Pese a que desde la encuesta del CIS afirman que el 48’9% de los votantes del PP y el 42’7% de los del PSOE no ha utilizado Internet en los tres últimos meses, resulta evidente que se informan en los medios del sistema. Para ellos la crisis ha concluido y las elecciones las ganó Mariano Rajoy. Por eso debe gobernar aunque no tenga mayoría de diputados suficiente. Que para eso están los barones y ex figuras del PSOE. Para convertir una ficción en realidad. Ahora resulta que el cumplimiento de un compromiso electoral es punible para los discrepantes del socialismo español. ¿Dónde está el honor?

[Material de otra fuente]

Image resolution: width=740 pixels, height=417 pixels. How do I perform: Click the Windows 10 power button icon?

En la Red existen abusadores y perfiles indeseables pero allí habitan también los mejores exponentes del periodismo libre. Desde ya, este medio en el que escribo. Pero también medios como Infolibre, entre otros, en el que Alicia Gutierrez nos informa de que “el equipo de Botella regaló al fondo buitre Blackstone 13 propiedades camufladas en el lote de viviendas sociales”. Allí también nos dice que: “El órgano fiscalizador abre diligencias tras el escrito del fiscal, que cifra en 2,3 millones el quebranto causado: 0,3 millones proceden de los 11 garajes y dos trasteros que Blackstone logró de propina”. Pero en los medios del sistema prosiguen con Ramón Espinar. Le inoculan a ese 43% de votantes del PSOE que la realidad es otra a la que sufren.

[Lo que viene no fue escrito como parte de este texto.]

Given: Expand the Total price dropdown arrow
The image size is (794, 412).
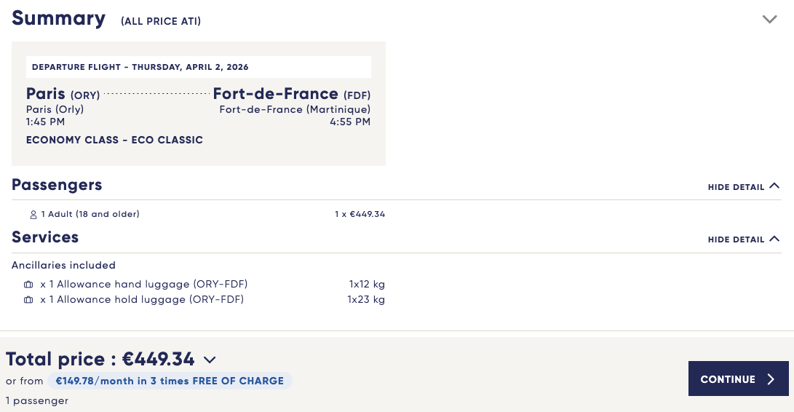Looking at the screenshot, I should (x=210, y=360).
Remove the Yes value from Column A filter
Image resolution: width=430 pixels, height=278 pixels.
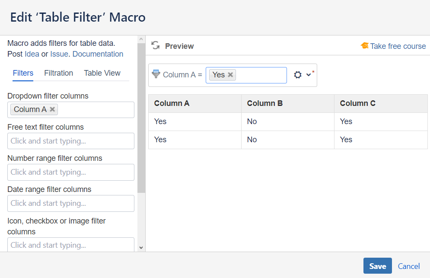230,75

Distraídos por el escándalo de la abstención, dejamos sin tener en cuenta que la continuidad del art.135 prosigue obligando a priorizar el pago de la deuda y de sus intereses. Sometiendo el interés general a los mandatos de los mercados. Sin embargo, como bien señala mi colega Borja Suarez Corujo, miembro de Economistas Frente a la Crisis, en su análisis “La Estabilidad Presupuestaria, El Estado De Bienestar y la Constitución” : “…el mismo precepto constitucional reconoce una serie de supuestos en los que se flexibiliza ese rigor presupuestario permitiendo superar los límites fijados al déficit estructural y al volumen de deuda pública: “… catástrofes naturales, recesión económica o situaciones de emergencia extraordinaria que escapen al control del Estado y perjudiquen considerablemente la situación financiera o la sostenibilidad económica o social del Estado”.

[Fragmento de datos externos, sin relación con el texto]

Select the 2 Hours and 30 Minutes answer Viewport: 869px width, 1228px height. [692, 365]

No he visto ninguna iniciativa legislativa que establezca que, frente a semejante emergencia, como la exclusión social observada, en la que hay vidas en juego, se deba flexibilizar dicha restricción presupuestaria. Sería aconsejable que nuestras fuerzas parlamentarias pasasen a los hechos que interesan a las personas. De no atender a la realidad, el nivel de la abstención en las citas electorales será histórico. Claro está que los votos fundamentalistas son fieles y consecuentes. Así lo señalan los indicadores en intención de voto. Ese sería el verdadero éxito de Mariano Rajoy. Además del fracaso del resto de españoles.

Del honor, la cuestión es… ¿le importa a alguien el de los “sin voz” o el de los “despojados”?